René mit Kollegin beim Kaffee-Plausch (mit KI bearbeitet)

Was bleibt?

Sechs Jahre WILKA. Viele Projekte. Eine Situation ist das, woran ich mich am meisten erinnere.

Legacy-Systemablösung. ERP-Wechsel. ISMS-Aufbau. Firewall-Infrastruktur erneuert. KI-Plattform eingeführt.

Die Systeme laufen, die Dokumentation steht. Alles ordentlich an meinen Nachfolger übergeben.

Und dann, kurz vor meinem letzten Tag bei WILKA, kommt eine Kollegin auf mich zu. Kein offizieller Rahmen. Kein Abschiedsmeeting. Beim Kaffee im Büro.

Sie sagt: Ich werde dich sehr vermissen. Du bist der erste IT-ler, den ich wirklich verstanden habe. Und von dem ich das Gefühl hatte, dass er mich versteht.

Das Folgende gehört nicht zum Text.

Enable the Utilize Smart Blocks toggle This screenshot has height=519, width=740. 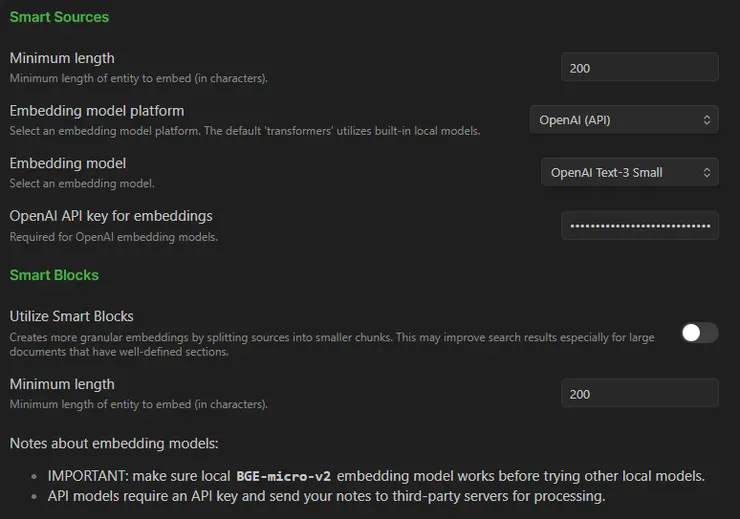click(699, 332)
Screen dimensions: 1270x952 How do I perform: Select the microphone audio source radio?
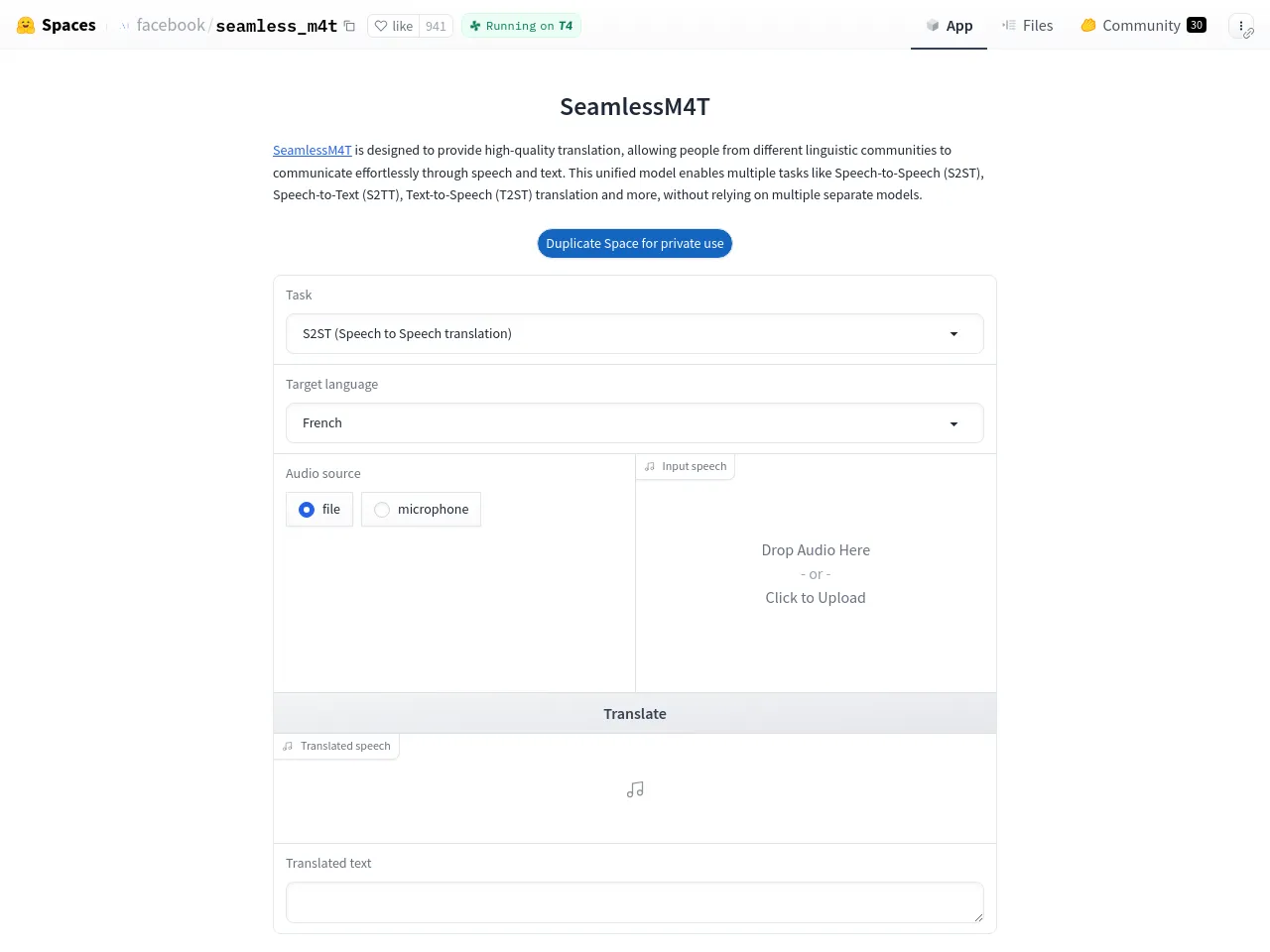(x=382, y=510)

Ich wusste nicht, was ich darauf sagen sollte.

Nicht weil mich das überrascht hat. Sondern weil mir klar wurde, was wirklich bleibt, wenn man geht.

Nicht die Systeme. Nicht die Projekte. Sondern das Gefühl, das Menschen mitnehmen.

Verstanden worden zu sein. Und jemanden verstanden zu haben.

✅ Vertrauen vor Technik. Menschen vor Prozessen.

Was möchtest du hinterlassen, wenn du eines Tages gehst?